__Extract provided__.
#####
Figure 2b shows the XRD patterns of Magnéli phase Ti6O11 during the charge/discharge process. When Ti6O11 was discharged to 0.48 V, the formation of K6Ti2O7 (31.3°) and Ti4.5O5 (24.4°) was observed. The XRD patterns of the electrode fully discharged to 0.01 V clearly indicate the presence of K6Ti2O7 (31.3 and 34.1°) and Ti4.5O5 (24.4 and 31.8°). The remained XRD peaks of Ti6O11 might be due to the unreacted part of Ti6O11. During the subsequent charging, K6Ti2O7 and Ti4.5O5 gradually disappeared and finally Ti6O11 was the major phase in the fully charged state, which indicates the electrochemical and structural reversibility of the Magnéli phase Ti6O11 in the K-ion insertion/deinsertion processes. In the second charge/discharge process cycle, similar unknown peaks were also observed (marked as *).
#####
__Extracted data__.
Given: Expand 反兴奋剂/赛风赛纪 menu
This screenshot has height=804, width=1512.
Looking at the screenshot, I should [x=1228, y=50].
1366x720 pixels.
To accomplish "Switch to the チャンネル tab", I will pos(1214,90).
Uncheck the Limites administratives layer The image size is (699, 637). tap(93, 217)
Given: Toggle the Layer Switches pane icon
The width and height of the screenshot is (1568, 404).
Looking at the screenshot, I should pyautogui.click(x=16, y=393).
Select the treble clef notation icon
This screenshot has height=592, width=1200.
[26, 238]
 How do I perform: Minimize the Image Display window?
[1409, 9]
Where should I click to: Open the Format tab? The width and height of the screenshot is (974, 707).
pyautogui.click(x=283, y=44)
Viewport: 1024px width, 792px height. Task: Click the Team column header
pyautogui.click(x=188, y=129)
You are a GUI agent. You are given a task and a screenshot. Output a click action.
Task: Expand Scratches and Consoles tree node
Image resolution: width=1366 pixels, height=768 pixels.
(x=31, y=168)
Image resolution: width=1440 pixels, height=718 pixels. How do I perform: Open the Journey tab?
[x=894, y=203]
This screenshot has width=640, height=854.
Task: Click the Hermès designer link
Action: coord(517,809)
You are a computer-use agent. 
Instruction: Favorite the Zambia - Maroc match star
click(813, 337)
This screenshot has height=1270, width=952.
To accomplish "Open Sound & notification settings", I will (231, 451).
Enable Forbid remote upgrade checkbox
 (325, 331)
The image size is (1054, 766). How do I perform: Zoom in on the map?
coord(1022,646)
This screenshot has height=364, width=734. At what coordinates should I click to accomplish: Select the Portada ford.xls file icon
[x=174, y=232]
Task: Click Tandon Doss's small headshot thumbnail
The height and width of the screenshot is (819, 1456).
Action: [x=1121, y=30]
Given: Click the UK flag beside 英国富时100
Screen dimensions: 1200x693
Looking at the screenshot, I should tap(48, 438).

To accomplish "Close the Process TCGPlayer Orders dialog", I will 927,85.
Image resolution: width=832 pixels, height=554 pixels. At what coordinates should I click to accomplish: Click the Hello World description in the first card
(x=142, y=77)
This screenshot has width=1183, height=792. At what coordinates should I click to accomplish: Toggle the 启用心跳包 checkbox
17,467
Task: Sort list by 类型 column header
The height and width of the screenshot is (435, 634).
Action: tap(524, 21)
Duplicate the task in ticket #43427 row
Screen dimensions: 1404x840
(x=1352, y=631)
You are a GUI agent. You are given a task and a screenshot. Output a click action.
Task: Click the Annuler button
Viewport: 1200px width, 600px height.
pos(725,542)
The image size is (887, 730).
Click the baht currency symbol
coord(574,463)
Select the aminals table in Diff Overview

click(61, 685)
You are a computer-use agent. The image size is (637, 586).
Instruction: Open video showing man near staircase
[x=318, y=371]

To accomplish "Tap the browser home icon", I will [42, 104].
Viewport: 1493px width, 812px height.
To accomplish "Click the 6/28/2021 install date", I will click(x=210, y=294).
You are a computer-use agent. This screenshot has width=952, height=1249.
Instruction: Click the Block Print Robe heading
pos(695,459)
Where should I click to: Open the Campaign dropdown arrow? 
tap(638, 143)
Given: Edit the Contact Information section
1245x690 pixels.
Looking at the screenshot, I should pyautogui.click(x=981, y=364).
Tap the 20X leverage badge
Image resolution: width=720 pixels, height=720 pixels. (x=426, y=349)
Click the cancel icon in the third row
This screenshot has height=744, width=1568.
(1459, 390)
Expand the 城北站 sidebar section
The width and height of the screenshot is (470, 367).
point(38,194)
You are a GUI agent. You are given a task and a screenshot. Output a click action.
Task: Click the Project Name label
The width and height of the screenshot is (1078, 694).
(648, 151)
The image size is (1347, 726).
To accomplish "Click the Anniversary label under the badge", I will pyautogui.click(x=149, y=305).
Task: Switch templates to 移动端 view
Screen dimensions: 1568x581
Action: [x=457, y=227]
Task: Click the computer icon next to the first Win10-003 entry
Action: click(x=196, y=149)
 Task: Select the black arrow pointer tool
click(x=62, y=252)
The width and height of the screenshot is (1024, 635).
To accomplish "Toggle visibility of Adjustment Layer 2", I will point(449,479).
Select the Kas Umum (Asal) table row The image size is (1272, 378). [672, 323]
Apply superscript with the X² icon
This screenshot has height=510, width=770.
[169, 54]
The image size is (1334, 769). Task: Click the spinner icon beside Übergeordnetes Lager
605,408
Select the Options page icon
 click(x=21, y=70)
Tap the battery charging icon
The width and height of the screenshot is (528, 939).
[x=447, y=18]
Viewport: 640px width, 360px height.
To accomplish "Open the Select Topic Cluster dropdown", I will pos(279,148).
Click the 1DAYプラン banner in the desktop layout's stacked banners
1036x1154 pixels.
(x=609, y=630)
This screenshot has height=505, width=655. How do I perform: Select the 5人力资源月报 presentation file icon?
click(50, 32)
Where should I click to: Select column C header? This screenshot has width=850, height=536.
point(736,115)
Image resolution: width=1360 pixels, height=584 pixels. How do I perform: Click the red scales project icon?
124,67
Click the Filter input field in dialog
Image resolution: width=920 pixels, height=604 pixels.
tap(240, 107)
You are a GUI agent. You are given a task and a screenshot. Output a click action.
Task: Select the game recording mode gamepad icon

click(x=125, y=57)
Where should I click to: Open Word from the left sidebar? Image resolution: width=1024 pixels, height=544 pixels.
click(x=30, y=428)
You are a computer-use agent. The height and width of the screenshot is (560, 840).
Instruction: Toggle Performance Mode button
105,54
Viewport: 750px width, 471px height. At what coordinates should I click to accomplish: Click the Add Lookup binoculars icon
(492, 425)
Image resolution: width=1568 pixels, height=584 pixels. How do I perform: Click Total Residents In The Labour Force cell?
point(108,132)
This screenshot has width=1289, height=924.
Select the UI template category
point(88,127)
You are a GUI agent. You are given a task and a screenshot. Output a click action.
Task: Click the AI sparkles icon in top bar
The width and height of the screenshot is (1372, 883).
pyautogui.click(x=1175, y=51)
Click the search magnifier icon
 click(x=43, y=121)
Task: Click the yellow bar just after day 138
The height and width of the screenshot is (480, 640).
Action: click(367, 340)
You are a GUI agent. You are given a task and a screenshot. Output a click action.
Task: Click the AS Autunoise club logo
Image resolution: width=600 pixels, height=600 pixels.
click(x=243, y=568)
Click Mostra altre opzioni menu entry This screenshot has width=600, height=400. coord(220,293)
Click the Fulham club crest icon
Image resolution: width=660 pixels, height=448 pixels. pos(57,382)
#####
__Problems to solve__.
**A)** Using the Ti6O11 passage, explain in one to three sentences what shows that Magnéli phase Ti6O11 is reversible during K-ion insertion and deinsertion.
**B)** In the Ti6O11 passage, at what angle was K6Ti2O7 observed when Ti6O11 was discharged to 0.48 V?
**C)** Extend the Ti6O11 passage, starting after its final sentence.

__Expected answers__.
**A)** During charging, the K6Ti2O7 and Ti4.5O5 phases formed on discharge gradually disappeared. Ti6O11 was the major phase again in the fully charged state, which indicates its electrochemical and structural reversibility.

**B)** 31.3°

**C)**
Scheme 1 illustrates two important points regarding the potassiation/depotassiation processes in the Ti6O11/CNT composite electrode: (i) electrochemically driven phase transformation of TiO2 to the Ti6O11 Magnéli phase in the first cycle and (ii) reversible potassiation/depotassiation reactions between Magnéli phase Ti6O11 and the discharge products of K6Ti2O7 and Ti4.5O5 in the following cycles. This suggests that potassiation/depotassiation reactions of Ti6O11 may proceed through the conversion reaction with K ions, since discharging of Ti6O11 results in the formation of the reduced phase (Ti4.5O5) and the K-ion-rich phase (K6Ti2O7) as discharge products. Interestingly, the charge storage mechanism of the anatase TiO2 anode in LIBs and NIBs is the intercalation/de-intercalation process.24,25

Scheme 1. Formation and Potassiation/Depotassiation Mechanism of the Ti6O11/CNT Composite Electrode.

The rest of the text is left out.